In terms of the merger integration time line, we've accomplished a lot in the last three months in terms of legal and regulatory filings. We're happy to report that the proxy statement was declared effective the day before yesterday. That gives us comfort that we are heading towards a mid-year holding company merger. We plan to have -- we've announced a shareholder meeting on May 25. And so we're looking at a mid-year closing. Assuming all of the other regulatory approvals come into place, we don't anticipate any significant problems there.
After the holding company merger mid-year, then two to three months after that, you'll have the broker/dealer merger. Two to three months after the holding company merger as well, you're going to have the bank card merger. And then the big bank merger will be later this year, or early next year. So that's sort of the time frame that we're looking at.
Now, let me talk about the merger integration process. I'll just start with the comment that, you know, if you look at a lot of these deals, I would argue look at most deals that are announced, they all look good on paper. So the concern in the marketplace is, did you pay too much and/or can you get the cultures right and execute?
I think as a price matter, we did a deal that was fair to both shareholders. Assuming that's true, then it's going to be up to us to execute this. And that gets down to how the people come together and work together. And what I will tell you there, and Jamie will I'm sure talk about this as well, is that we are doing really well. And I say that with a lot of benchmarking capabilities since I've been through so many mergers. This merger is going extremely well from all perspectives.
And, you know, the thing that's also important to understand is that when you have been through a lot of mergers, and this is true on both sides, both management teams have, as soon as the deal is announced, which was three months ago, you come together very quickly. Any issue that either firm has becomes an issue for the new firm to deal with it.

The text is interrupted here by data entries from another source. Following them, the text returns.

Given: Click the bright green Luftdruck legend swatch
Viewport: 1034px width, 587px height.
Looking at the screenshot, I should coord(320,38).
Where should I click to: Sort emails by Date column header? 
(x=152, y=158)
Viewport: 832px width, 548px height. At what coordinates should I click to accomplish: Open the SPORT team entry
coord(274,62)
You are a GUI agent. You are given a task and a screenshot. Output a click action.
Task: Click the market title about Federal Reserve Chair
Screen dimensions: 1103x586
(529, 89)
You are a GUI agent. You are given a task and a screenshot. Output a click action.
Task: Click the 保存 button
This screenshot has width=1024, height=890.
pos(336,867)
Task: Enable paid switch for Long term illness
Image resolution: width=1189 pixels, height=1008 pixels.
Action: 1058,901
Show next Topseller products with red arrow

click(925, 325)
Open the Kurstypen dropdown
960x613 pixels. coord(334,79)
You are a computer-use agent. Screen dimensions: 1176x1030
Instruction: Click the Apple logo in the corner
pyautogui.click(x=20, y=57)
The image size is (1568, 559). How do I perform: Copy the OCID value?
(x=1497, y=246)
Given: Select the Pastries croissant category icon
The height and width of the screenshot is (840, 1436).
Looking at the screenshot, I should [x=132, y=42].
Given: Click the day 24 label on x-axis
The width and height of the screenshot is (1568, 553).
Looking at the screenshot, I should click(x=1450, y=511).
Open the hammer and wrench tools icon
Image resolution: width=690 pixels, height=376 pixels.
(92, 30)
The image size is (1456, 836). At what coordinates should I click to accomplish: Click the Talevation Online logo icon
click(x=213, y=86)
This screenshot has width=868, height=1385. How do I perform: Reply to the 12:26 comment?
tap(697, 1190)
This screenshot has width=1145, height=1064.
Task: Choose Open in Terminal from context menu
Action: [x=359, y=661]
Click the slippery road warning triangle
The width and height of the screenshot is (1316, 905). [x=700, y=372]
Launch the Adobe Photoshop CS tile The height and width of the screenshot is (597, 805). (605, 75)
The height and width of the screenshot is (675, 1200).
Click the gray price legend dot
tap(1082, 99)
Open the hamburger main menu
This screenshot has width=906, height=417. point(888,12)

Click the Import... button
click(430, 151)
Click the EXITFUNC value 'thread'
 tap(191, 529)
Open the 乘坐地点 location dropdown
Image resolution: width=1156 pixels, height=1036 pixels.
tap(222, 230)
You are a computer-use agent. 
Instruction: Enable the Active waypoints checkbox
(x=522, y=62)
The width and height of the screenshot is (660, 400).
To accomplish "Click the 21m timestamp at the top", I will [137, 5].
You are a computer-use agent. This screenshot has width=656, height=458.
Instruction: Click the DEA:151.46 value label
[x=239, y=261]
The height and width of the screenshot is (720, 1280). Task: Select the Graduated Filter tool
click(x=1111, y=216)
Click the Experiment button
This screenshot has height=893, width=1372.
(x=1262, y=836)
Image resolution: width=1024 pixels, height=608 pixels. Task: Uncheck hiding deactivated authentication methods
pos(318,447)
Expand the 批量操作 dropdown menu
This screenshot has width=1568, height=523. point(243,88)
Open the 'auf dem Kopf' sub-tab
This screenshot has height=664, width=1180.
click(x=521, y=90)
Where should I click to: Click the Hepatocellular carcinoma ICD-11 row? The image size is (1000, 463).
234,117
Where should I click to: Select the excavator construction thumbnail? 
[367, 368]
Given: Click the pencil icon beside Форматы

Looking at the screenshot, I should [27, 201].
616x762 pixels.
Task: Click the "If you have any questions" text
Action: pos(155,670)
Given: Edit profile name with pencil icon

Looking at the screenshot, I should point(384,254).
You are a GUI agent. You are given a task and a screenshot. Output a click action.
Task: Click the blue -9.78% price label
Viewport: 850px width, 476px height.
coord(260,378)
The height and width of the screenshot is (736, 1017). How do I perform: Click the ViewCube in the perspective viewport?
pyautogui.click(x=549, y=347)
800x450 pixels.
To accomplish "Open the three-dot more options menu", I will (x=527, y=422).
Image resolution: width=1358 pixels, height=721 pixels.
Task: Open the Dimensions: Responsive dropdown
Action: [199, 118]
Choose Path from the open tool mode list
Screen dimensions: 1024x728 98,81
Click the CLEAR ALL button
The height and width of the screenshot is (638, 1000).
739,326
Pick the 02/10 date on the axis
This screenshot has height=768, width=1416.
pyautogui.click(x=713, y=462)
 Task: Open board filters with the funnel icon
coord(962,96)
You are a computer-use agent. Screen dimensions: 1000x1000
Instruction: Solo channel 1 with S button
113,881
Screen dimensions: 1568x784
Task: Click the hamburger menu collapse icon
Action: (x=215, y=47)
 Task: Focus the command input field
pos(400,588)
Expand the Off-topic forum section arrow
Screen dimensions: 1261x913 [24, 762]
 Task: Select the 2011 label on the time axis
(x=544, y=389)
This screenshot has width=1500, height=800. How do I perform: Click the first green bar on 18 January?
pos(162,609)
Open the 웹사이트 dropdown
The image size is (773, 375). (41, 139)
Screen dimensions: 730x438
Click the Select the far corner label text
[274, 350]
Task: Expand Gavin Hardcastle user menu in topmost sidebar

So we might want to make sure you aren't under the impression that we're saying things are going great, but what happens on mid-year when you actually close it and have to start working on it. We are working very closely together now, and that's been true since we announced the deal. And I would argue that you get a very good feel in the first two or three months as to how people are working together. And that's what we feel very good about.
One of the questions is, why do we think this is going well? And if you remember, on the day that we announced this, I made the comment that the odds were that we would have a very good merger integration here. And the reason I said that was that the -- the reason it's happening, I think, is that first of all, the strategic rationale has been accepted by almost everyone. People like it. Whether they're employees, clients, or investors, they understand it, and they did that very quickly.
Secondly, it is very complimentary. It is not an end market merger. All of our other market deals were basically end market mergers. They had a lot of overlap, and they're just much harder.
Thirdly it is not an investment banking merger, by and large. And I would argue they are much harder to do and much more risky because of the people involved.
The management experience on both sides is hugely important. And you have significant management experience with both teams. They've just been through a lot of this. You kind of know what to expect. You roll with the punches. And you get on with it.
The cultures. That's a huge deal. You know, how you operate, how you get things done. It's a huge deal in these things. And that usually creates problems in most mergers. I have been -- you know, we make a judgment as to how good or bad that's going to be, and if you really think it's bad, you don't do a deal, and it's always been a very important consideration. I thought the mergers would work well here. I think it's working even better than I think. We do things in a lot of similar ways, and that's a very, very good sign.
People see the employees like this deal because they see an opportunity to win. They really see that we can be a great, great financial institution, and that is hugely important right out of the box. They see that very clear.
Another very important point is, Jamie and I have a very good relationship. As we talked the day we rolled this out, we talked about the fact that we knew each other, have known each other for a long time. But you really don't know somebody until you start working with them. We have worked closely together for three months now. And I respect Jamie even more in terms of his talent, in terms of his values, in terms of the relationship that we have. And that's hugely important, because I would argue that the majority of mergers, that doesn't happen with the two CEOs who come together. It just doesn't.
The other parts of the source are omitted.